Theirs was a daily rote of prayer and meditation, penance and Mass, interspersed with assigned parish or convent chores, from 4 a.m. to 9 p.m. The work included teaching in nearby schools for young Spanish and indio women, then gathering firewood, drawing water and rushing back to the beaterio to prepare their food. They did everything by themselves in keeping with their vow of poverty: tend a vegetable garden, weave blankets, make their own candles, lard and salt. It was so exacting, Fr. Murillo wrote, that almost all the beatas fell ill one summer and had to rely on alms to survive. Another typhoon year, they had to beg for salt from the rector of the Colegio de San Jose. Yet the congregation continued to grow in number; so with the girls under their charge for training and counselling.
Temptation naturally was potent to leave the convent and return to the comfort of their homes, to marry and be mothers, to pursue legitimate pleasures and ambitions. But the beatas under Mother Ignacias tutelage persevered in their spiritual and secular work. She taught by example how to deal with the slightest thought of renouncing their vocation. Wrote Fr. Murillo: "In the spirit of penance she would carry a heavy cross and pray with arms outstretched in the form of a cross under the scorching heat of the midday sun." Only a plea for moderation by Fr. Clain, their spiritual director, tempered her bent for self-inflicted corporal penances.
Word soon reached the Heirarchy about the sacrifices of the beatas and their work for the young women inside and outside Intramuros. The Archbishop of Manila made official the rules and regimen then in use by the beaterio, for emulation by others. Mother Ignacia oversaw the steady increase of recruits, guiding them through their trials and tribulations. Her confidence never waned that what she was doing was for the greater good and the glory of God.

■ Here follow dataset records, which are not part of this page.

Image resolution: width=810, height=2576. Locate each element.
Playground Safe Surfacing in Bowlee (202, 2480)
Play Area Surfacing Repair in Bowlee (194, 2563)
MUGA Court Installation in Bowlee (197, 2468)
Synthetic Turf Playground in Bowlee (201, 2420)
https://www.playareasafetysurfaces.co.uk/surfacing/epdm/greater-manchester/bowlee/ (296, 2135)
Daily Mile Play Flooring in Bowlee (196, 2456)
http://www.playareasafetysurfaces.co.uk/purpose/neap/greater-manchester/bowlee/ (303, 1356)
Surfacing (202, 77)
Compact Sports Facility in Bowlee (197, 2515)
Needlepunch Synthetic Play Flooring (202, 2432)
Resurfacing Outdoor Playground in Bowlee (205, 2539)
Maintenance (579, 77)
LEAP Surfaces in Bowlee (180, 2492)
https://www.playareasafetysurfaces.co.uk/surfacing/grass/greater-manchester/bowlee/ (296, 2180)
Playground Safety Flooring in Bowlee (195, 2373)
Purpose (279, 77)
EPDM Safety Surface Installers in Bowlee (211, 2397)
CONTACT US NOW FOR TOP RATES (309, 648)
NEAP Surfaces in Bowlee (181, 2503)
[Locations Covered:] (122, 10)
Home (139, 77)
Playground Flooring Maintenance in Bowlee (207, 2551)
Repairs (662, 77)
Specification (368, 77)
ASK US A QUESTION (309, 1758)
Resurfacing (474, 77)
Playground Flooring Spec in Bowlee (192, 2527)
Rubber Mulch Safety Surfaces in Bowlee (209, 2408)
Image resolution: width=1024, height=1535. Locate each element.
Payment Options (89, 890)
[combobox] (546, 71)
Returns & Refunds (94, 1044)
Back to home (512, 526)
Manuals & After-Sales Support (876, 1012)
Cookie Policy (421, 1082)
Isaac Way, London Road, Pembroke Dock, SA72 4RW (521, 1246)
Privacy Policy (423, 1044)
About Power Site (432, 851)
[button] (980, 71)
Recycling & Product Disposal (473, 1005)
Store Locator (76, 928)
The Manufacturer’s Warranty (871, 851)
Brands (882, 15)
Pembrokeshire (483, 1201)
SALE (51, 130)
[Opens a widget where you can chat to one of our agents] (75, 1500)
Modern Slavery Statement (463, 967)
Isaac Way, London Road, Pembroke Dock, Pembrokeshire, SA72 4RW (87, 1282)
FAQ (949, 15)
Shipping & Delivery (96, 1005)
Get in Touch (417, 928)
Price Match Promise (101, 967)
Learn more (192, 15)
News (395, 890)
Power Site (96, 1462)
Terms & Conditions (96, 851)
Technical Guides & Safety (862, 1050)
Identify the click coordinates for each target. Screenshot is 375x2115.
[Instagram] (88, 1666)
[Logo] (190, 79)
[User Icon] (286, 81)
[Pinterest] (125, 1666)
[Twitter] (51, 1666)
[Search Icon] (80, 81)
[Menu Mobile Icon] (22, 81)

At age 85, Mother Ignacia felt her time had come, in the words of a biographer, "to be transplanted to the heavenly paradise ... she was ready for the welcoming warm greetings of the Master she had served so well." She prepared for it by giving up her office of congregation head. Early in the morning of September 10, 1748 she went to Mass at the church of San Ignacio de Loyola near what is now the Manila Cathedral. She knelt by the altar for Communion, bowed her head on the rail and breathed her last. Wrote the biographer: "Quietly remaining motionless on her knees ... she went to make her thanksgiving face to face with Him Whom she had enthroned in her heart. Members of the secular and regular clergy, high government officials and ecclesiastical dignitaries honored with their presence the funeral of one who in life had been a simple Beata serving God in humility and retirement." They buried her in the same church.
Hundreds of other RVM nuns have come and gone since. They now number by the thousand, teaching in schools, running retreat houses, and living with the poor as Mother Ignacia del Espiritu Santo did. In honor of the foundress, some are documenting her life and present-day miracles for submission to a Vatican beatification committee.
In the early 60s the Archdiocese of Manila and the Society of Jesus commissioned my dad, Arch. Jesus M. Bondoc, then dean at the Mapua Institute of Technology, to help search for Mother Ignacias remains. Aided by his staff and my mom, he had the church floor carefully excavated. The work took months. A few feet down, they found wooden school desks and chairs. Deeper they came upon skeletal remains of those who were crushed to death seeking refuge from the 1852 earthquake. Among them lay those of the RVM foundress.
The National Historical Commission restored the old Beaterio de Santo Domingo in Binondo. A marker commemorates the place where Mother Ignacia lived for 64 years.